17. パーティ分裂、そして再招集
AIの暴走が終息してから数日後、学校には静けさが戻っていた。
けれど、ユウたちの間には、どこかぎこちない空気が流れていた。
あの夜、暴走システムに立ち向かったものの、それぞれが心に抱えた感情は簡単に消えなかった。
「なんかさ、最近、みんな集まらないね」
リナの声が放課後の教室にぽつりと響いた。
ユウトは窓際でノートに向かい、レンは無言でスマホを眺めていた。ハルカはタブレットを閉じ、ユウはノートに鉛筆を走らせる手を止めた。
誰もがどこか、心ここにあらずだった。
「……仕方ないさ」
レンが低い声で呟いた。
「それぞれ、自分の進路とか、考えることあるんだろ」
言い訳のように聞こえるその言葉に、ユウは胸がざわついた。
(進路とか、それだけじゃない……あの夜、自分は何もできなかった。ハルカやみんなに頼るばかりで)
自分の無力さを痛感した記憶が、胸を締めつけた。
「……ごめん、今日は帰る」
ユウトが立ち上がり、無言で教室を後にした。
それを見送ることしかできない自分たち。リナも立ち上がり、そっと教室を出た。
残されたユウ、レン、ハルカは無言のまま教室に座り続けた。
窓の外では夕陽が沈みかけ、長い影を伸ばしていた。
その夜。
ユウは布団の中で、HUD-LINKの画面をぼんやりと眺めていた。
画面には【パーティ活動:休止中】と表示され、仲間たちのステータスが灰色に沈んでいた。
「こんな形で終わりたくない……」
胸の奥から湧き上がる声に、ユウは指先をHUDに伸ばした。
【NEW MISSION:再招集クエスト発令】
【内容:パーティメンバーを再集結せよ】
【報酬:絆ポイント+50 友情EXP+20】
「……やるしかない」
翌日、ユウはリナと廊下ですれ違った。
「リナ、お願いがある。
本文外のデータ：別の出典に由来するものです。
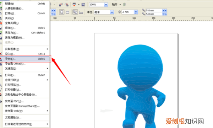Click the options icon next to 贴齐
This screenshot has width=213, height=128.
tap(125, 5)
みんなを集める手伝いをしてほしい」
リナは一瞬驚いたが、すぐに笑顔で頷いた。
「もちろん!私に任せて!」
放課後、ユウとリナはメッセージを送り合い、声をかけて回った。
レンには「もう一度、みんなで話そう」と、ハルカには「君の力が必要なんだ」と。
ユウトには「君の意見が、僕たちには大切なんだ」と。
そして迎えた放課後の教室。
集まった全員の顔には、どこか不安と期待が入り混じっていた。
「……ごめん」
ユウトが、先に口を開いた。
「俺、自分のことでいっぱいいっぱいで、みんなのこと、ちゃんと考えられなかった」
「俺だって、逃げてた」レンが続いた。
「みんなに頼りっぱなしで……ごめん」ハルカが小さく言った。
ユウは、少し震える声で答えた。
「でも、それでも俺たちは、一緒にいたい。これからも、一緒にクエストを進めたいんだ」
彼の言葉に、HUD-LINKが柔らかい光を放ち、画面に「再招集成功!」の文字が浮かび上がった。
【MISSION COMPLETE!】
【報酬:絆ポイント+50 友情EXP+20】
【新スキル:再結集の絆 解放】
「もう一度、パーティとして進もう」
リナの言葉に、皆が笑顔を取り戻した。
窓の外には、夜空に星が瞬き始めていた。
彼らの絆もまた、ひとつの星となって、暗い夜を照らしていた。